• **Aim of the exercise**
Please output the line containing "The width and" and all lines that follow it in the data below, exactly, with no pictures.

• **Data**
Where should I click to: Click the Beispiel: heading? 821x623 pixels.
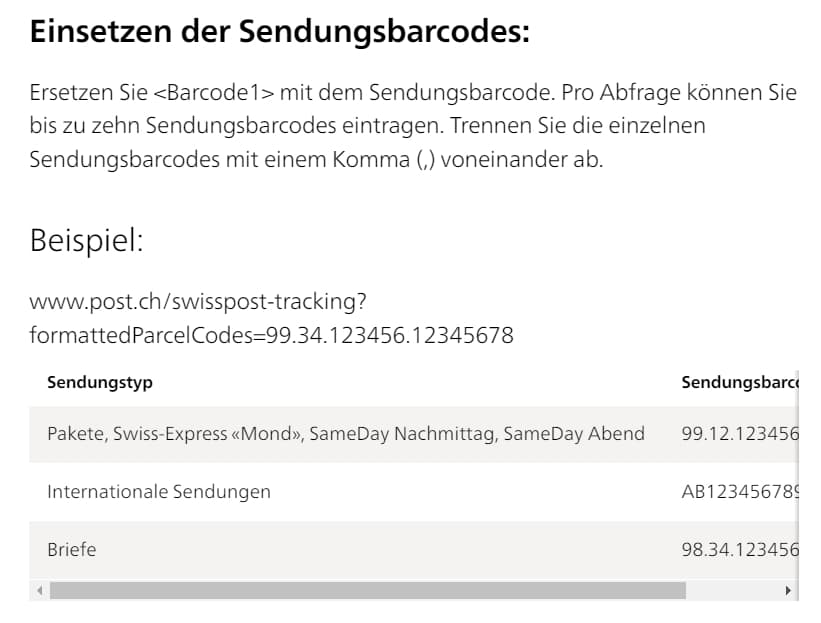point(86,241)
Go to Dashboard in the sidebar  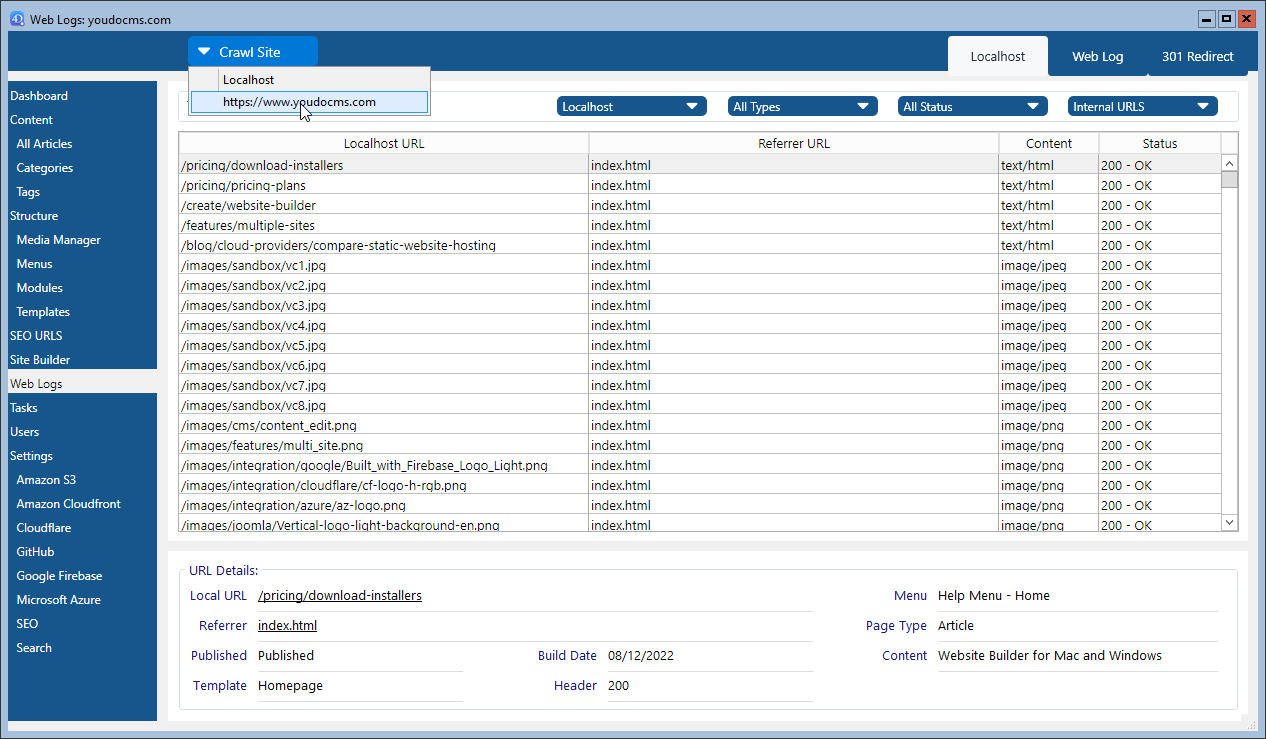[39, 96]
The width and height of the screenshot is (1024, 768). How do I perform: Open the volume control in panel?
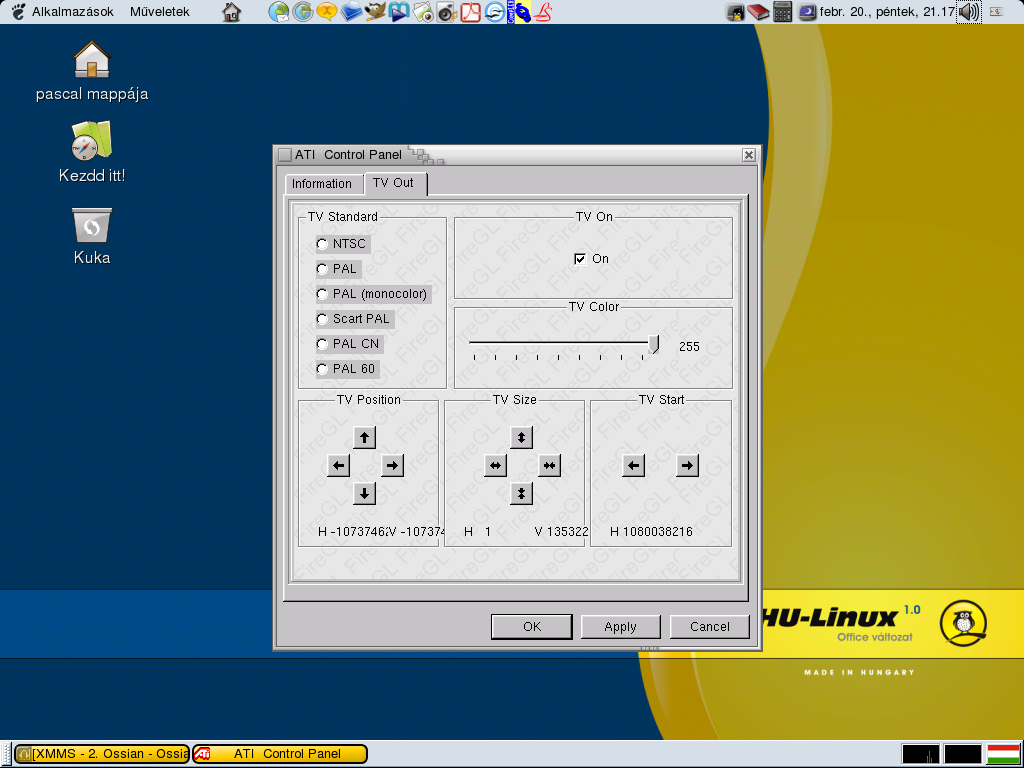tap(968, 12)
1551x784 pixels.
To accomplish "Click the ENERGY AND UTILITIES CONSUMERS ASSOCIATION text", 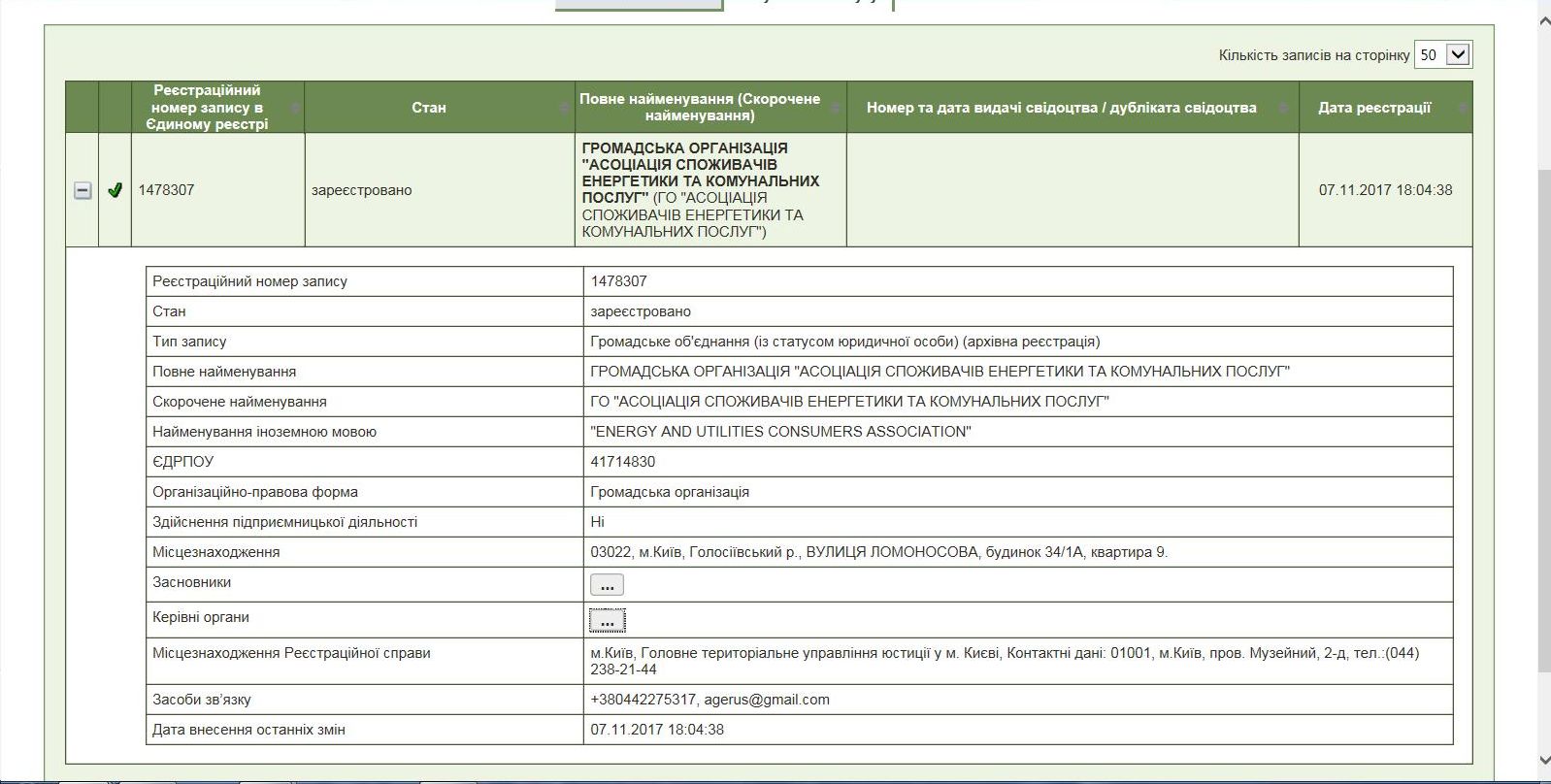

• **Finished task**
The width and height of the screenshot is (1024, 768). How do I perform: Open the volume control in panel?
tap(968, 12)
1551x784 pixels.
To accomplish "Click the ENERGY AND UTILITIES CONSUMERS ASSOCIATION text", 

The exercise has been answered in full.